“Microsoft Researchers Win ImageNet Computer Vision Challenge”, 2015-12-10 ():
Microsoft researchers on Thursday announced a major advance in technology designed to identify the objects in a photograph or video, showcasing a system whose accuracy meets and sometimes exceeds human-level performance.
Microsoft’s new approach to recognizing images also took first place in several major categories of image recognition challenges Thursday, beating out many other competitors from academic, corporate and research institutions in the ImageNet and Microsoft Common Objects in Context (MS COCO) challenges.
…The researchers say even they weren’t sure this new approach was going to be successful—until it was. “We even didn’t believe this single idea could be so important”, said Jian Sun, a principal research manager at Microsoft Research who led the image understanding project along with teammates Kaiming He, Xiangyu Zhang and Shaoqing Ren in Microsoft’s Beijing research lab…Sun said researchers were excited when they could successfully train a “deep neural network” system with 8 layers 3 years ago, and thrilled when a “very deep neural network” with 20–30 layers delivered results last year. But he and his team thought they could go even deeper.
For months, they toyed with various ways to add more layers and still get accurate results. After a lot of trial and error, the researchers hit on a system they dubbed “deep residual networks.”
[compare this description of the discovery with the one in the published paper, et al 2015; note eg. 1989, invention of Transformers]
…The major leap in accuracy surprised others as well. Peter Lee, a corporate vice president in charge of Microsoft Research’s NExT labs, said he was shocked to see such a major breakthrough. “It sort of destroys some of the assumptions I had been making about how the deep neural networks work”, he said.
…None of this means that computers are getting smarter than humans, in a general way.
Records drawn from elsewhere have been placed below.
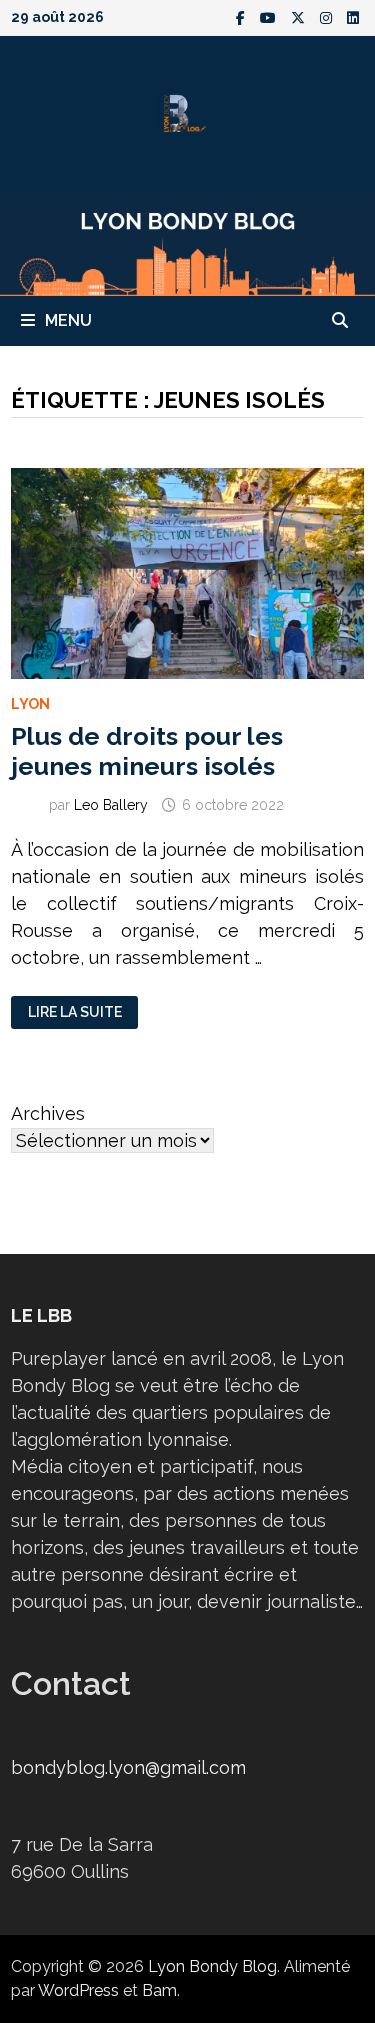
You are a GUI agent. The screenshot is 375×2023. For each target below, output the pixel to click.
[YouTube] (270, 16)
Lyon (30, 704)
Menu (68, 320)
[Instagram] (328, 16)
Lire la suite (74, 1012)
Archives (48, 1113)
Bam (159, 1990)
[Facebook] (243, 16)
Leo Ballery (111, 805)
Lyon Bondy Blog (212, 1966)
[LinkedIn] (353, 16)
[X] (300, 16)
The researchers say what it shows is that computers are getting very good at very narrow tasks, like identifying images in a database. Still, that has big implications for how computers could eventually help people in any number of ways, like recognizing the difference between a tree and a car in your side view mirror or the frustrating task of sorting through photos for specific things, like a great picture of your dog.
“We don’t believe we’re anywhere close to the limit of the ultimate improvement in data classification accuracy for any of these tasks”, Lee said.